----- Data shown

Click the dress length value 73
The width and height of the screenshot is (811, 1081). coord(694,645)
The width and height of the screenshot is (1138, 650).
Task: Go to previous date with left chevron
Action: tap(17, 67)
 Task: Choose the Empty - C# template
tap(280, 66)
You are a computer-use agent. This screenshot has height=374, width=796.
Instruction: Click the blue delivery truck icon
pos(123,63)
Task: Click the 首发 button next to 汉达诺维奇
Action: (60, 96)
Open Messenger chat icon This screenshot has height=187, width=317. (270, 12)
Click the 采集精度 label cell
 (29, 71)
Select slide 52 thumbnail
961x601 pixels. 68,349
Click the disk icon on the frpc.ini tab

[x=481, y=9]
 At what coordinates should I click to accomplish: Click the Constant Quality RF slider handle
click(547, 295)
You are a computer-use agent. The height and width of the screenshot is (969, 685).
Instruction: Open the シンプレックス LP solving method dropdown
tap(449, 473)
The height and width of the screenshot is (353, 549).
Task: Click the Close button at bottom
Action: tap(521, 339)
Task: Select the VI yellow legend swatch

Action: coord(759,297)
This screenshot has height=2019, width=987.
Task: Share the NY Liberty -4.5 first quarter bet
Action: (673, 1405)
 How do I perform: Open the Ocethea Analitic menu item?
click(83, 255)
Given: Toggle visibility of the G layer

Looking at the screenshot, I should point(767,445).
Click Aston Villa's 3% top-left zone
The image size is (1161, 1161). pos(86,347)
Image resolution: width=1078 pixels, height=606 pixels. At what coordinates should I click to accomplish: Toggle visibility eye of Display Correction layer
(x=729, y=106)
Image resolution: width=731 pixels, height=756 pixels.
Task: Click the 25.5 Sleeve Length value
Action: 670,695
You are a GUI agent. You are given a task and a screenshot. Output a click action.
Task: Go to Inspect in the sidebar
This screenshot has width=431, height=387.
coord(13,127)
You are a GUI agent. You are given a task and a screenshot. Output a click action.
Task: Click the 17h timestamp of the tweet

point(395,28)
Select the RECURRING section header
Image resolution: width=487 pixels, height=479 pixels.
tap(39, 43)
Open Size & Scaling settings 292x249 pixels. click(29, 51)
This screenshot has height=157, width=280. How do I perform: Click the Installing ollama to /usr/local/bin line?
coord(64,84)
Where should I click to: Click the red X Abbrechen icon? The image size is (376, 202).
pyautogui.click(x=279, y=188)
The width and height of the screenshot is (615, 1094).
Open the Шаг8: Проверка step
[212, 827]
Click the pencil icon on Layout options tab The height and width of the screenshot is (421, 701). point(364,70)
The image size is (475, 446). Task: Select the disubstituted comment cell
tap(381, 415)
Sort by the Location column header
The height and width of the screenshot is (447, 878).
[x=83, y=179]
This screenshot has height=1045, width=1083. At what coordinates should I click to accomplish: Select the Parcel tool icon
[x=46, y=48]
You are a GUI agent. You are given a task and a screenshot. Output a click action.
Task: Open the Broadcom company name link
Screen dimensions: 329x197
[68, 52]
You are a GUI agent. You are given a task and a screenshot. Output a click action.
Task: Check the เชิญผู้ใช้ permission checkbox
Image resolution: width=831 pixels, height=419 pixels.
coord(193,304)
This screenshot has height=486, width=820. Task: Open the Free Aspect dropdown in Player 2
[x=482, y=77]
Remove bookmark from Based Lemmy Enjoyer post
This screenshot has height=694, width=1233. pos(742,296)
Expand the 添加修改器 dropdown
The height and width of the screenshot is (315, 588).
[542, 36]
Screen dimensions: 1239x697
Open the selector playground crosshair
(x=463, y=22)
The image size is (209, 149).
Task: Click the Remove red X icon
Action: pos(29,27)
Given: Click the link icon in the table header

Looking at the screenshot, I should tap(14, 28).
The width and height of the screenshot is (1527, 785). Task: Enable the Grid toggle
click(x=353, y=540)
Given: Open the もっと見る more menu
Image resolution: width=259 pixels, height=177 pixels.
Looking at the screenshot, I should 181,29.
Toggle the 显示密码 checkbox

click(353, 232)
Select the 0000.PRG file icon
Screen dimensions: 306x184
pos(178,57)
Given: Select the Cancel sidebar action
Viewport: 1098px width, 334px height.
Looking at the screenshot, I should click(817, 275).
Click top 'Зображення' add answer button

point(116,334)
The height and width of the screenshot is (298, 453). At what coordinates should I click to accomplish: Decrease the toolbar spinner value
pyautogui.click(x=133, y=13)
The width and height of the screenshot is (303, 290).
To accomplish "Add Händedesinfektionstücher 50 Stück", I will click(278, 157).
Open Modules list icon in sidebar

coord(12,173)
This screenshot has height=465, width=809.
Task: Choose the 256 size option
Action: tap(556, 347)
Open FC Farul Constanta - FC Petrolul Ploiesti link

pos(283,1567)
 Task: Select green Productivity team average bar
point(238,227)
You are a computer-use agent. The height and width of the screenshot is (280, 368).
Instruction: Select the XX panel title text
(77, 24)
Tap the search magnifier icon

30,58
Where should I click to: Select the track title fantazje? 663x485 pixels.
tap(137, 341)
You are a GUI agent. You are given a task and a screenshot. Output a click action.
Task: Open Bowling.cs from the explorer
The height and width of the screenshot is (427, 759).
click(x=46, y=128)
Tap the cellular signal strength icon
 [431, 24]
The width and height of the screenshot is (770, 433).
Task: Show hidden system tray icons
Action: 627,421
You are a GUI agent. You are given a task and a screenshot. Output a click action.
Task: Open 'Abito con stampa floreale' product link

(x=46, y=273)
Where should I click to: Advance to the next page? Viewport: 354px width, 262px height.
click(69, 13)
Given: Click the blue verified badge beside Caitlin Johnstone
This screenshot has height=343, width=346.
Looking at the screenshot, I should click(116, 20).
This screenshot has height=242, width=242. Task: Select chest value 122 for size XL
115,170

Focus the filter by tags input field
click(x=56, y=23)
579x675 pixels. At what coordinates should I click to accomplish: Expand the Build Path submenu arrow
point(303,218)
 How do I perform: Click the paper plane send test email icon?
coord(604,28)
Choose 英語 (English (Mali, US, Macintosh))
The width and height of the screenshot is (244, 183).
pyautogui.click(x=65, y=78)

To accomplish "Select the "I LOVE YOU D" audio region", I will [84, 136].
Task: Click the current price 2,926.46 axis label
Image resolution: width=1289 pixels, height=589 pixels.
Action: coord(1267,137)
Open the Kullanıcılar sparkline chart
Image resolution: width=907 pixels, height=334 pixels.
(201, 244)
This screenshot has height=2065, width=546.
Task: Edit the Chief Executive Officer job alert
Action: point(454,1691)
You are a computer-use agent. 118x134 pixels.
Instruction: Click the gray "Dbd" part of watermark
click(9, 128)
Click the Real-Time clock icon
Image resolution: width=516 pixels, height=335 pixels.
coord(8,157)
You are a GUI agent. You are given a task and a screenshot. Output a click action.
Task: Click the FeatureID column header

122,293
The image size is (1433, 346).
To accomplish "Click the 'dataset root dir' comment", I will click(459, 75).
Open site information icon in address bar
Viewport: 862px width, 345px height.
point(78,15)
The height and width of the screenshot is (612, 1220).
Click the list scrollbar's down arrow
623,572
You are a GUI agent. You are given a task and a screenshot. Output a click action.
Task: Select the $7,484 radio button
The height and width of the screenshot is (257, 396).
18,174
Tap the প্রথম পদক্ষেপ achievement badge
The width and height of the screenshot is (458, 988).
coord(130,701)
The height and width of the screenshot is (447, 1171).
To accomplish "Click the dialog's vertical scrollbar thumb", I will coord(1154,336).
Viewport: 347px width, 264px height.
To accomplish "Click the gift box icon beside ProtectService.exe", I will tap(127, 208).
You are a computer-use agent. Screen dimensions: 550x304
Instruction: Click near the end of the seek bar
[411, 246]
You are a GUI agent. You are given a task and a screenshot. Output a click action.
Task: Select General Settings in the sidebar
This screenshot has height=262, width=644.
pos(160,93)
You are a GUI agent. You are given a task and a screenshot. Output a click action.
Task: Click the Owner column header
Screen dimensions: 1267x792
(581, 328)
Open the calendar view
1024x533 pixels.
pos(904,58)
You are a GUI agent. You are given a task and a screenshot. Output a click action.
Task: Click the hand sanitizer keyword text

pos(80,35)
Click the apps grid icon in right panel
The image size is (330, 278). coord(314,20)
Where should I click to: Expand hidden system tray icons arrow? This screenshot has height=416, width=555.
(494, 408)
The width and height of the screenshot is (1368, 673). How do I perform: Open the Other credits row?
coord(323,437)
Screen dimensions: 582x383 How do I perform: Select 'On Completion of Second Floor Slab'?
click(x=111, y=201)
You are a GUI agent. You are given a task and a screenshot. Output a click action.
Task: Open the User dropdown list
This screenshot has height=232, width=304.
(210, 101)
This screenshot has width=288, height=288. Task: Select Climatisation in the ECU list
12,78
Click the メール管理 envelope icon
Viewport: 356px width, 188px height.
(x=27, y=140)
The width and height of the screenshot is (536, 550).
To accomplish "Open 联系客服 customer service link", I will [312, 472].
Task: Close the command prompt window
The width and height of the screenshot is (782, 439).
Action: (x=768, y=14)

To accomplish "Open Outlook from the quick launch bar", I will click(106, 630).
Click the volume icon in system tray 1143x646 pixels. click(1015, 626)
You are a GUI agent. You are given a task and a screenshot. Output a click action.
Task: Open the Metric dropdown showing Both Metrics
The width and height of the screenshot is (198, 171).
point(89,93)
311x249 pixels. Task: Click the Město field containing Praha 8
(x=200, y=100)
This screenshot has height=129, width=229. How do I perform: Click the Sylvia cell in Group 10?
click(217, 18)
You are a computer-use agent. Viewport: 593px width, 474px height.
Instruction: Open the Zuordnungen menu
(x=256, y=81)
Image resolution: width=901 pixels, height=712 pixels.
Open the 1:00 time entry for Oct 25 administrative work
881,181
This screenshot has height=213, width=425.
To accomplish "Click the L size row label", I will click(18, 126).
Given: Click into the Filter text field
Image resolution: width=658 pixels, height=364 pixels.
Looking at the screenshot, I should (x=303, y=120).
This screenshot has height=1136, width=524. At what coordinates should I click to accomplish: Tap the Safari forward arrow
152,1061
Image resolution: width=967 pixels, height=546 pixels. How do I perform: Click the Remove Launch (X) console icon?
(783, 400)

----------

Quote exactly the lines running from the start of the listing above through the line where "You are a computer-use agent. This" is found, and output no other lines.

Problem solution:
Click the dress length value 73
The width and height of the screenshot is (811, 1081). coord(694,645)
The width and height of the screenshot is (1138, 650).
Task: Go to previous date with left chevron
Action: tap(17, 67)
 Task: Choose the Empty - C# template
tap(280, 66)
You are a computer-use agent. This screenshot has height=374, width=796.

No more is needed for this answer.